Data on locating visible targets
###
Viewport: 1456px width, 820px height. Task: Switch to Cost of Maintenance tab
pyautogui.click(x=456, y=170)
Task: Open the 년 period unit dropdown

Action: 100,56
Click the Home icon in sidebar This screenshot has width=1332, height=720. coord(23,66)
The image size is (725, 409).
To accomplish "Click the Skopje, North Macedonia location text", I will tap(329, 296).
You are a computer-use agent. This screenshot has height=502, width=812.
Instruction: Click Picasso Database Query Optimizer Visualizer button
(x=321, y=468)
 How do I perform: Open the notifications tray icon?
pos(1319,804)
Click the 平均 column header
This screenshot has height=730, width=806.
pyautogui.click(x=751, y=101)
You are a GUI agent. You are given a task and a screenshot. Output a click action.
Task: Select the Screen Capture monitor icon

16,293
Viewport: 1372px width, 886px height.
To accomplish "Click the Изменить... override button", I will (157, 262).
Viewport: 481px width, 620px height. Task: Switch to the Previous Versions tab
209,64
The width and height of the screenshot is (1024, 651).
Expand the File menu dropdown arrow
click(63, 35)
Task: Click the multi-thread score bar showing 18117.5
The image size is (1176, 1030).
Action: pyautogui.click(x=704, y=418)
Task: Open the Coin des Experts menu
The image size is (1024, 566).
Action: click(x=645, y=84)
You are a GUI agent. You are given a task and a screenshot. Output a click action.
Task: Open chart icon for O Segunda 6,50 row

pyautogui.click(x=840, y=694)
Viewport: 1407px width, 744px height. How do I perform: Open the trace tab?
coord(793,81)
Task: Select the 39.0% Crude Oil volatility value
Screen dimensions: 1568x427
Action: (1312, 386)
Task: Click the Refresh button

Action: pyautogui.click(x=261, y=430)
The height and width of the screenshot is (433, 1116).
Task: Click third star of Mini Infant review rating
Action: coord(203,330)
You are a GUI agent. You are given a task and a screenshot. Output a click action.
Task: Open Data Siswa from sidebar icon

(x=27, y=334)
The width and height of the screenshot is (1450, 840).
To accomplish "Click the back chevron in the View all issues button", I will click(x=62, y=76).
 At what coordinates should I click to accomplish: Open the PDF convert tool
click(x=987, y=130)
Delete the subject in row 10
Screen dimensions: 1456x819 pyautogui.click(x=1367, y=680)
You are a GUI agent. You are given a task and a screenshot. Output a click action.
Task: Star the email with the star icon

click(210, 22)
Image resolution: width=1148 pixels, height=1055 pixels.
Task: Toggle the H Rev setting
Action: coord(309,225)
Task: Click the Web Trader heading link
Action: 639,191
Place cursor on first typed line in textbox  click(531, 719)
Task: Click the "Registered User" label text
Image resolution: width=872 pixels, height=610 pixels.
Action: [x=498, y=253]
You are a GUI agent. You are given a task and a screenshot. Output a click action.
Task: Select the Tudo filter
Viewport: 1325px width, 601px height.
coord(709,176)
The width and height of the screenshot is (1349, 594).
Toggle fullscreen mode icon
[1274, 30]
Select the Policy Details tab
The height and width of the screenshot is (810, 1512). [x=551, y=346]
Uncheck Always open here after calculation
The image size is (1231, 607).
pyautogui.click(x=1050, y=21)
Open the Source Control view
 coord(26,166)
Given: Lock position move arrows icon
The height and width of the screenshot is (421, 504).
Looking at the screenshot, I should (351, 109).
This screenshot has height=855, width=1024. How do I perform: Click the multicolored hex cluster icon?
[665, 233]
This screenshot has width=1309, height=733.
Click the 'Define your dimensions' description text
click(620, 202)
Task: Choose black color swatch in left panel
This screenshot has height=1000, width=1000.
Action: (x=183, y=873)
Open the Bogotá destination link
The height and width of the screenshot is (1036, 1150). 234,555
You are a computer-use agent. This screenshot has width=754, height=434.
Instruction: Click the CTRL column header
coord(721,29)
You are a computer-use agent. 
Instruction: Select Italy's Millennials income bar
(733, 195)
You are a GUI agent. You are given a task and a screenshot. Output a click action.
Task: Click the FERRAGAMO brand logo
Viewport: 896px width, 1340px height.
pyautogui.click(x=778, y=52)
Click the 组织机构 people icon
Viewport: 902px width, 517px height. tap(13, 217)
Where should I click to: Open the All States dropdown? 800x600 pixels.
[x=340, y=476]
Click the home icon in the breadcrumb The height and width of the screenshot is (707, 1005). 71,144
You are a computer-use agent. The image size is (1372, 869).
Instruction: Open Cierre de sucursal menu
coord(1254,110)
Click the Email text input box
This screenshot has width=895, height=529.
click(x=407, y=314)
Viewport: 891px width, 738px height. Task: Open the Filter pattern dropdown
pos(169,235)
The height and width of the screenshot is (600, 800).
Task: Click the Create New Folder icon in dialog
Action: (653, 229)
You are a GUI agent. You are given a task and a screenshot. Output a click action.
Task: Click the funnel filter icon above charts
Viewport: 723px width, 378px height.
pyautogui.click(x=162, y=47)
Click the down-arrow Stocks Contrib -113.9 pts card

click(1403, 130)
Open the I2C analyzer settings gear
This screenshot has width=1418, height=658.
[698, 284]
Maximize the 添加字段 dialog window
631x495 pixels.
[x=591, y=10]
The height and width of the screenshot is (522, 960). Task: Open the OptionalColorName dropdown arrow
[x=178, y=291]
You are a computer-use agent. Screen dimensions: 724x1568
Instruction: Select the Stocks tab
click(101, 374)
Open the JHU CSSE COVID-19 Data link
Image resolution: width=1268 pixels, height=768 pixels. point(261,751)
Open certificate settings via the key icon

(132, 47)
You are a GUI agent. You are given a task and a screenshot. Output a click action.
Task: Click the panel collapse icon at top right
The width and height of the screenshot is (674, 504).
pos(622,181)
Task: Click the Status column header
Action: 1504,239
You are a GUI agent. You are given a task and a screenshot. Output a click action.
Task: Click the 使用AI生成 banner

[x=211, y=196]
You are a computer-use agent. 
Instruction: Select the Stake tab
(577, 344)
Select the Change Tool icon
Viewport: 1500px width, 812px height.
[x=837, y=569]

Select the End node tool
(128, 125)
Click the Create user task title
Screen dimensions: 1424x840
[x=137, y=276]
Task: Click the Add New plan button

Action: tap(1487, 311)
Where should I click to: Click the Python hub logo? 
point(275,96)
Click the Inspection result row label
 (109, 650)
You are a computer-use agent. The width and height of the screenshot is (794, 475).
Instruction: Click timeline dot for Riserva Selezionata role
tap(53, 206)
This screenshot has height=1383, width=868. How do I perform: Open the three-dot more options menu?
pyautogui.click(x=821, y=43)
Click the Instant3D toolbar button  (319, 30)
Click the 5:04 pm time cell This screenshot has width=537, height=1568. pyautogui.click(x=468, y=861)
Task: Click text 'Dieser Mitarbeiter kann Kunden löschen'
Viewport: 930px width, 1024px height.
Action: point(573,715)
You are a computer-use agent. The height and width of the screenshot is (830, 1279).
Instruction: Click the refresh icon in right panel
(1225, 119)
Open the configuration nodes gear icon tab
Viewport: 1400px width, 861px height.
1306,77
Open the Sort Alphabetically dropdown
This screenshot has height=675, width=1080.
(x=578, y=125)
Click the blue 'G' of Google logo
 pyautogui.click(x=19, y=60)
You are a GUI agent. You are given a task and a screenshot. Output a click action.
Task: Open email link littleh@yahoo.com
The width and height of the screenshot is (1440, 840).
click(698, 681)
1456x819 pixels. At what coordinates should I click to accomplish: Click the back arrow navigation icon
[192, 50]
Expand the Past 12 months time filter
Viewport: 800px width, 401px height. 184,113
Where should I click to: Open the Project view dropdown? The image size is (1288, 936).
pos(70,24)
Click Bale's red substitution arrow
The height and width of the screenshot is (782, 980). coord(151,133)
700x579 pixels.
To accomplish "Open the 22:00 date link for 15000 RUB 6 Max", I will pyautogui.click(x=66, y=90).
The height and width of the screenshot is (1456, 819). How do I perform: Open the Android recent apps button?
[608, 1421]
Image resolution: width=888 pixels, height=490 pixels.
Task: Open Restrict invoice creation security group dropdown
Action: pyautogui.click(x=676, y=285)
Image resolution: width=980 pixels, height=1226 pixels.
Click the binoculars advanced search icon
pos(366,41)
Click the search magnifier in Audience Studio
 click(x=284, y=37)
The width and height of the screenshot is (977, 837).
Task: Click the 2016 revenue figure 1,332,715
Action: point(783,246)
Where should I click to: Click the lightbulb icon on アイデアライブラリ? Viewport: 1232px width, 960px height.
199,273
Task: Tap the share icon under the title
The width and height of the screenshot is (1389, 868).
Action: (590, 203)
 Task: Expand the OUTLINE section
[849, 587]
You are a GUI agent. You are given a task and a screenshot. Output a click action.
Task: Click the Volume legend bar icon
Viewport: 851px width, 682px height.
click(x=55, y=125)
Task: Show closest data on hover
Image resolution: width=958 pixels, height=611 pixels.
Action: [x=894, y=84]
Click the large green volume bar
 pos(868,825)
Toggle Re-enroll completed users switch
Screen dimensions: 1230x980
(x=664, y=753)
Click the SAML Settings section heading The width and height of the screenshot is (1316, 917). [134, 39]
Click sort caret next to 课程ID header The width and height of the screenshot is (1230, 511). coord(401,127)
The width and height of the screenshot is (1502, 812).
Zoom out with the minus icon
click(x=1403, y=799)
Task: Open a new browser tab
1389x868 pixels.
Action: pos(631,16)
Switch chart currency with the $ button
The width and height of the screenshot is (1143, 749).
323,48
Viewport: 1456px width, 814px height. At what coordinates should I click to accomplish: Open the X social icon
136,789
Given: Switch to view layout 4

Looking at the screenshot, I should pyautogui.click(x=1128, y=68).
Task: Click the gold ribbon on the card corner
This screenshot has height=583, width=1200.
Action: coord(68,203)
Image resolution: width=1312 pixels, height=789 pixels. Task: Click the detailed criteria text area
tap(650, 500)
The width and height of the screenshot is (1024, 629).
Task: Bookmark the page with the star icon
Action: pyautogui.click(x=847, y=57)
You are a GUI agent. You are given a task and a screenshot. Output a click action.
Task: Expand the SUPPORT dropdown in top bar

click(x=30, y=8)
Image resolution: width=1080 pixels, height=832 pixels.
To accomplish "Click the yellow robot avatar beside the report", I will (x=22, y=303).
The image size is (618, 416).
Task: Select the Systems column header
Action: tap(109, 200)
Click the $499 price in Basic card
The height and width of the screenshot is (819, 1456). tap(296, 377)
###
Exercise: Begin at the line that has "Click the 平均 column header" and stop after the line that has "click(63, 35)". Rewrite those lines with every "Viewport" changed to "Display", leaving everything else untouched.

Output of the task:
Click the 平均 column header
This screenshot has height=730, width=806.
pyautogui.click(x=751, y=101)
You are a GUI agent. You are given a task and a screenshot. Output a click action.
Task: Select the Screen Capture monitor icon

16,293
Display: 1372px width, 886px height.
To accomplish "Click the Изменить... override button", I will (157, 262).
Display: 481px width, 620px height. Task: Switch to the Previous Versions tab
209,64
The width and height of the screenshot is (1024, 651).
Expand the File menu dropdown arrow
click(63, 35)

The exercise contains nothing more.